• [What this task involves]: Please transcribe the data that follows exactly, from its first line through the line that contains "Toggle the Sun button".

Items from a dataset
- - - - -

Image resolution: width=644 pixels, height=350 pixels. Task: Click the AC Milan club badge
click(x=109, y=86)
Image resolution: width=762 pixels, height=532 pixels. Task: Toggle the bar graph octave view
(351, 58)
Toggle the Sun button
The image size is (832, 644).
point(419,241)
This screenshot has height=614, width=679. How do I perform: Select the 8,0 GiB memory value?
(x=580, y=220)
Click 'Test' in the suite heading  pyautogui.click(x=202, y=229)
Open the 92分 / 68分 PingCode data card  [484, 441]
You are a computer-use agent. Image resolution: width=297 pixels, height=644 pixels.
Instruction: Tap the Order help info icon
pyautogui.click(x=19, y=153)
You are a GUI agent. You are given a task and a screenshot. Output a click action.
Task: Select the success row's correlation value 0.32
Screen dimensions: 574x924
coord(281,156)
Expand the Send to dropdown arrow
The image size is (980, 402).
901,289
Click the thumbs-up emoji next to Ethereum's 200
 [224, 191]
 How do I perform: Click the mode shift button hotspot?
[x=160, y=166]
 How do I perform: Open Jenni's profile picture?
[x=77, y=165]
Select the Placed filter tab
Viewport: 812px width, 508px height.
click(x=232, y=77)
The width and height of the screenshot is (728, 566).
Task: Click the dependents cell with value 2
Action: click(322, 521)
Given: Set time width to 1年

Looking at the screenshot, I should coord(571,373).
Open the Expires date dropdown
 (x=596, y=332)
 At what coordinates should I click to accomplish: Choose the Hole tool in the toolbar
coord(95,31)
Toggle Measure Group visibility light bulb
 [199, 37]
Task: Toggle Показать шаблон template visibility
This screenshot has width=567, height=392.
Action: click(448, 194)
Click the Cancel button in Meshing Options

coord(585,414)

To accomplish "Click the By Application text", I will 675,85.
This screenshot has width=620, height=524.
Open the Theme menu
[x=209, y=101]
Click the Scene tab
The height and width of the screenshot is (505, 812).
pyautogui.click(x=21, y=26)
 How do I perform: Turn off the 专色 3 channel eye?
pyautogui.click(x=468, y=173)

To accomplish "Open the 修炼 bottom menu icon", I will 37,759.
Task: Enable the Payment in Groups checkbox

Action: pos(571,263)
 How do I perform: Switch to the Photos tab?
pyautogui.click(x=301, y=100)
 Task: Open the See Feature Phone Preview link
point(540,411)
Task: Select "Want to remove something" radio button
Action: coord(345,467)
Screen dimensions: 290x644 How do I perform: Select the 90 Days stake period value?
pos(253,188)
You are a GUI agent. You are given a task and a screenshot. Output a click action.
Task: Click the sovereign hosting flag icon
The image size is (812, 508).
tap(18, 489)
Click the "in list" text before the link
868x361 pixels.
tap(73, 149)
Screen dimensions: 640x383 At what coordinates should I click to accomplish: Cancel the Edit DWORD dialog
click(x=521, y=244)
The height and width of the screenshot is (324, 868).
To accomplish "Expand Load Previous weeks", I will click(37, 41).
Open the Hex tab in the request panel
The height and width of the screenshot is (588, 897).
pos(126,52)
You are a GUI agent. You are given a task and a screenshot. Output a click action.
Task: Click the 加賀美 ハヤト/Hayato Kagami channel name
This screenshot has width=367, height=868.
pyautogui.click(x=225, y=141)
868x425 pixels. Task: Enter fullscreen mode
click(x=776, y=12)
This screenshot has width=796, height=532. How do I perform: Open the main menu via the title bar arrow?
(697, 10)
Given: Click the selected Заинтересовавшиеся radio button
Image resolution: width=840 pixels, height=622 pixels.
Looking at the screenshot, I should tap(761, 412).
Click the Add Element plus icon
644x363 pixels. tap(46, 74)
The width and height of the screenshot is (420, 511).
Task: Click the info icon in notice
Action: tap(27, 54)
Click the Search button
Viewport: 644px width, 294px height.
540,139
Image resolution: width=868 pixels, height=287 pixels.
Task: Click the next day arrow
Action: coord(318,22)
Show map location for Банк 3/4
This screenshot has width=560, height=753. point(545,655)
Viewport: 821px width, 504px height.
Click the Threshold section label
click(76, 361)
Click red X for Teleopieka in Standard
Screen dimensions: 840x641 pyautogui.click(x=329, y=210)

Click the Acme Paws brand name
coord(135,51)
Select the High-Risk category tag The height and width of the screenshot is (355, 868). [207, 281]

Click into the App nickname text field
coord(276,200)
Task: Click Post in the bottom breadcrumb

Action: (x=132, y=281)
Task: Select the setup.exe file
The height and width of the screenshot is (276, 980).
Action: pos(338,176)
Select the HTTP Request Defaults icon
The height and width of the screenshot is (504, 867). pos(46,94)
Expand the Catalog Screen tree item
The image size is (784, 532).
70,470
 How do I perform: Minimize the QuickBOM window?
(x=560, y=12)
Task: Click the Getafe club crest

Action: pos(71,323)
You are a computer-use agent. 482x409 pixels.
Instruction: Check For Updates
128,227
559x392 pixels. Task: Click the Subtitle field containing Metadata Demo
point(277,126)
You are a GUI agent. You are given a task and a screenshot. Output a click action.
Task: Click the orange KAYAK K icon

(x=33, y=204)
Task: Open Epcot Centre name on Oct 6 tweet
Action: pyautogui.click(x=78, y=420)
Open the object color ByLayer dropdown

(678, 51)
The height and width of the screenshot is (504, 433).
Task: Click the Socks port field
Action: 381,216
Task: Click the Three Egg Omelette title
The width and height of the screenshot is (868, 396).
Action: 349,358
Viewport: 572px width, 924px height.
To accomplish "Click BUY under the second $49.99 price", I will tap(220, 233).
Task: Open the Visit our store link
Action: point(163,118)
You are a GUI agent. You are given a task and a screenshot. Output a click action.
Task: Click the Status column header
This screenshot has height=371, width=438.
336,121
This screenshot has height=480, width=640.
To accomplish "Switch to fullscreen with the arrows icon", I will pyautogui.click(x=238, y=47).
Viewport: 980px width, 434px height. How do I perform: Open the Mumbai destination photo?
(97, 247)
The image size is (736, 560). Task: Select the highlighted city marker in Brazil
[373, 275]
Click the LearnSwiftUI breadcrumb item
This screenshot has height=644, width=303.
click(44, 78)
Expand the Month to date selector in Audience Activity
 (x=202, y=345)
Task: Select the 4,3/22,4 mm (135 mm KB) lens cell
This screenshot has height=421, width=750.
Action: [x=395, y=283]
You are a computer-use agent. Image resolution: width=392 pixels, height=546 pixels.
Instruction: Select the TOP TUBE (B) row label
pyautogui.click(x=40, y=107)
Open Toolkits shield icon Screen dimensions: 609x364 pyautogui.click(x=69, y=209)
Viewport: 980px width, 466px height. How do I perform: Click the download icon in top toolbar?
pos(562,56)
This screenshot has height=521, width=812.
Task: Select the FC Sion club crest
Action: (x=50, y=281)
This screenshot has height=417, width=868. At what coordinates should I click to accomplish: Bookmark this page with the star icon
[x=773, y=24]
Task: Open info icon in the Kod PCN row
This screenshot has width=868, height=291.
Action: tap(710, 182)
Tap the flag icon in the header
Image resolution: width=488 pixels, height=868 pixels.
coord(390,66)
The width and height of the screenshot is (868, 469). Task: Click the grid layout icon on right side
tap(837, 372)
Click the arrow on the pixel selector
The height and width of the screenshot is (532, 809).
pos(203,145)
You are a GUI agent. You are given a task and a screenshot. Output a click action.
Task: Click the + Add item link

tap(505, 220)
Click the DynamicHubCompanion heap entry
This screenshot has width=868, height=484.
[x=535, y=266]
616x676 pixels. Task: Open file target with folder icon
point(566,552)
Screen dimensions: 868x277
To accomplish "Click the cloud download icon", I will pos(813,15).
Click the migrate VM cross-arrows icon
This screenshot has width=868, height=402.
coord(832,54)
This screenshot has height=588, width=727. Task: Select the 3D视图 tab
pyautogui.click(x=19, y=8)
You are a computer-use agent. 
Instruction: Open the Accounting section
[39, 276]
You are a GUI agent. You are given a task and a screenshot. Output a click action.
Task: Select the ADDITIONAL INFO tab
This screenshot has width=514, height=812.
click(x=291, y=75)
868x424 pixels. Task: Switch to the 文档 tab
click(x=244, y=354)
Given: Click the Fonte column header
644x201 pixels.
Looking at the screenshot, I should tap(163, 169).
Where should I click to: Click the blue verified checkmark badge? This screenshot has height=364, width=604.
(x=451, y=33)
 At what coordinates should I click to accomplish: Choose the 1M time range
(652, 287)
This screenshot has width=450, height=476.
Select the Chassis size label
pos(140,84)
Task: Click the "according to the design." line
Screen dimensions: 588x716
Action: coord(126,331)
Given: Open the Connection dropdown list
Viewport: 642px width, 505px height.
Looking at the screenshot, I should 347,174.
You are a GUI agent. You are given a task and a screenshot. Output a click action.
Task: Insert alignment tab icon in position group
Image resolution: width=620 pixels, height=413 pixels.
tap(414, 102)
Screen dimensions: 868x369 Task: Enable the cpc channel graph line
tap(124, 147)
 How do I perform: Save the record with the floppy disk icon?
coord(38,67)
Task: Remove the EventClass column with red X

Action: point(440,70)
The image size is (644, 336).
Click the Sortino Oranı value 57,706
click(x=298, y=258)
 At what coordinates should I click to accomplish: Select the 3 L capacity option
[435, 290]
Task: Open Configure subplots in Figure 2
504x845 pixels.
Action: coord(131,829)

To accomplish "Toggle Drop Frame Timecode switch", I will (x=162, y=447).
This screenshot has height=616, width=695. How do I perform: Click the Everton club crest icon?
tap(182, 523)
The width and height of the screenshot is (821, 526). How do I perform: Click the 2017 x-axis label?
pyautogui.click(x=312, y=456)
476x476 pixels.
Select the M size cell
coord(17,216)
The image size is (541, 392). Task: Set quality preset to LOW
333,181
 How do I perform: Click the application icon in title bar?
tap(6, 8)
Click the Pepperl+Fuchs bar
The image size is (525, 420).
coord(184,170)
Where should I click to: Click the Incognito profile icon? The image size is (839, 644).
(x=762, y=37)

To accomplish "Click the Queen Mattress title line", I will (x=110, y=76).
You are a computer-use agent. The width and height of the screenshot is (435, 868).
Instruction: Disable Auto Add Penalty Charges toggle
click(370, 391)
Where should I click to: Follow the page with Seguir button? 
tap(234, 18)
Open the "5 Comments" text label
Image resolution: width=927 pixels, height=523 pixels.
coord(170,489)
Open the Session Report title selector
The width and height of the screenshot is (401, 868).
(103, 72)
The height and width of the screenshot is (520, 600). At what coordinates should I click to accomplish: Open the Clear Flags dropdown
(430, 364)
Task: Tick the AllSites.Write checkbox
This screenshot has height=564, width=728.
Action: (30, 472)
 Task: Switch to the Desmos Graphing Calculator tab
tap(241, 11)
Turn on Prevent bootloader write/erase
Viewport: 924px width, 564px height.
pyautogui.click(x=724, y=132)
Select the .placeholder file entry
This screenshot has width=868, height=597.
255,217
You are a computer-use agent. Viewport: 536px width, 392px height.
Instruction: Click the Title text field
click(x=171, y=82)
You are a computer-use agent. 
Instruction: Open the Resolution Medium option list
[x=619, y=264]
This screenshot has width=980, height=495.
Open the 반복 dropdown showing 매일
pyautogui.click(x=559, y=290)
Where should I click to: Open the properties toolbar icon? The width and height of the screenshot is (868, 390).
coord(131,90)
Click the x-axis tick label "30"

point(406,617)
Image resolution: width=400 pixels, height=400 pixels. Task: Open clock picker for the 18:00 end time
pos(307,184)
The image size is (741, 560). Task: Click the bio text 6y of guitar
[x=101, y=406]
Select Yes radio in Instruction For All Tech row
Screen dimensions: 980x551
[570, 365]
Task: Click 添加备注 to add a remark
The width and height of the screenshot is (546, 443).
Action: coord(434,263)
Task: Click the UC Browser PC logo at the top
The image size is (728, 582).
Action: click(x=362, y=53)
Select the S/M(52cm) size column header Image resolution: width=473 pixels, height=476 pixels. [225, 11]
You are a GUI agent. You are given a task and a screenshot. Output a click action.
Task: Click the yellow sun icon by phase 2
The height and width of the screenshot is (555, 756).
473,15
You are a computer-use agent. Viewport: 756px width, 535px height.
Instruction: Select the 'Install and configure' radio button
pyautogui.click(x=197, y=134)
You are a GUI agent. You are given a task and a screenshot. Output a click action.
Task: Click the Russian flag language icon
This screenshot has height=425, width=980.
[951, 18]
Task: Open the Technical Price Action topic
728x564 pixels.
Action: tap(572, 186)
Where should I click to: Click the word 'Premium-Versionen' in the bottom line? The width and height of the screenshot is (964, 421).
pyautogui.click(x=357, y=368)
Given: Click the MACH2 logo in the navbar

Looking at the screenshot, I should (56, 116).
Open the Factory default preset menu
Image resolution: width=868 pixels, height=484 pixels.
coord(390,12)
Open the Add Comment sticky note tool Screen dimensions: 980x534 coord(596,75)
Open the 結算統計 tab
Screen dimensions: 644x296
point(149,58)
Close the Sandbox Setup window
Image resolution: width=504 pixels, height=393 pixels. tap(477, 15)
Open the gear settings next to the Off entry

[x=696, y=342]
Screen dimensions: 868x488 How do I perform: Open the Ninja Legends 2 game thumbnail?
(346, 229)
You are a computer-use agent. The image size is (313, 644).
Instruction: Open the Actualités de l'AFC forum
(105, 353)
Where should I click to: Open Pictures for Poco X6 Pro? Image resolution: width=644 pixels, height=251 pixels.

- - - - -

• [Answer to the problem]:
Image resolution: width=644 pixels, height=350 pixels. Task: Click the AC Milan club badge
click(x=109, y=86)
Image resolution: width=762 pixels, height=532 pixels. Task: Toggle the bar graph octave view
(351, 58)
Toggle the Sun button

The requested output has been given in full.